The risk profile between a monoculture and a diverse IT culture such as this is mathematically clear. By definition, even if ODF compliant products as a group were someday to trade marketplace shares with Microsoft Office, no individual user of any ODF compliant product would share the same degree of risk that every Office user has today, by reason of the fact that she would inhabit an IT culture with a much richer genetic pool. And no virus is likely to operate at the level of standardization at which these disparate products exist. As a result, just as a species with a diverse gene pool is likely to be able to withstand the assault of a new disease in far better form than a species of clones, so also would an IT environment based on multiple instantiations of ODF be more resilient than a monoculture of Office users, only more so.

Why more so? Because in nature, a virus isn't personal. No malign intelligence creates a natural virus to attack a specific target. But in the world of hackers, the opposite is the case.

The moral of the Dan's story, as well as the current reality of the Word Backdoor Ginwui virus is therefore clear: in IT diversity there is safety.



Another recent article I read spoke of the same monoculture problem as Apple computers begin to fall to virus attacks on their new Operating Systems which now are like those of DOS machines. They lost their diversity advantage that had always made them immune to such attacks, partly because they form a much smaller target. link here for a CNN version of a nice AP report. In brief, the report says

Among the other signs Macs are a growing target:

# The SANS Institute, a computer-security organization in Bethesda, Maryland, added Mac OS X to its 2005 list of the top-20 Internet vulnerabilities. It was the first time the Mac has been included since the experts started compiling the list in 2000.
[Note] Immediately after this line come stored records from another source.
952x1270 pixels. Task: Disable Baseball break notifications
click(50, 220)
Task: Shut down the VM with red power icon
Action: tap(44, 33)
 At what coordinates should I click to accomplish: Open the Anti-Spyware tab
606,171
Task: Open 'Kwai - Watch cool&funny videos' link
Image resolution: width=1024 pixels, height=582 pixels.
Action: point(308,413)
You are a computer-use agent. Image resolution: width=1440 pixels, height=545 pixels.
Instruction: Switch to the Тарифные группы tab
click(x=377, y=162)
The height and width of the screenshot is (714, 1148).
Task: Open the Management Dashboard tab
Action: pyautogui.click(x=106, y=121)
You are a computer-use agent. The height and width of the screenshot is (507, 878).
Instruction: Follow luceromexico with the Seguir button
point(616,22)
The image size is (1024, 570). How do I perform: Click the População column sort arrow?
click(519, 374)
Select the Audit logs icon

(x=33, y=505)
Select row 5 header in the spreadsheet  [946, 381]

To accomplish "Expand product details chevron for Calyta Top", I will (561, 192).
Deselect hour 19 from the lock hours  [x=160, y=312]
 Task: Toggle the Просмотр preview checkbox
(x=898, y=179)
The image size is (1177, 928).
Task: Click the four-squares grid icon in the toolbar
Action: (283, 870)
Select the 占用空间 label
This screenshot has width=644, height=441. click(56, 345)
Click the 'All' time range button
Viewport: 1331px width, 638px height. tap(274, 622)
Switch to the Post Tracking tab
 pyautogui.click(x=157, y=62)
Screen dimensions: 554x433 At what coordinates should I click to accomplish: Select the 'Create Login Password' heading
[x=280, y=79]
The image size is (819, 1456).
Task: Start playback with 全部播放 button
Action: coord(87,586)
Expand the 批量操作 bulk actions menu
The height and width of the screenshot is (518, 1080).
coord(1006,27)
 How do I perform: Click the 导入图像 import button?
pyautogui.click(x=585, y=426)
# This week, SANS updated the list to warn against flaws in Safari, the Mac Web browser, which the group said criminals were able to attack before Apple could fix.

# The number of discovered Mac vulnerabilities has grown in recent years, with 81 found last year, up from 46 in 2004 and 27 in 2003, according to the Open Source Vulnerability Database, which is maintained by a nonprofit group that tracks security vulnerabilities on many different hardware and software platforms.

# Less than a week after Daines [Mac owner in the story] was attacked in mid-February, a 25-year-old computer security researcher released three benign Mac-based worms to prove a serious vulnerability in Mac OS X could be exploited. Apple asked the man, Kevin Finisterre, to hold off publishing the code until it could patch the flaw.

The Mac's vulnerability could also increase as Apple transitions to a product line that uses microprocessors made by Intel Corp., security experts said.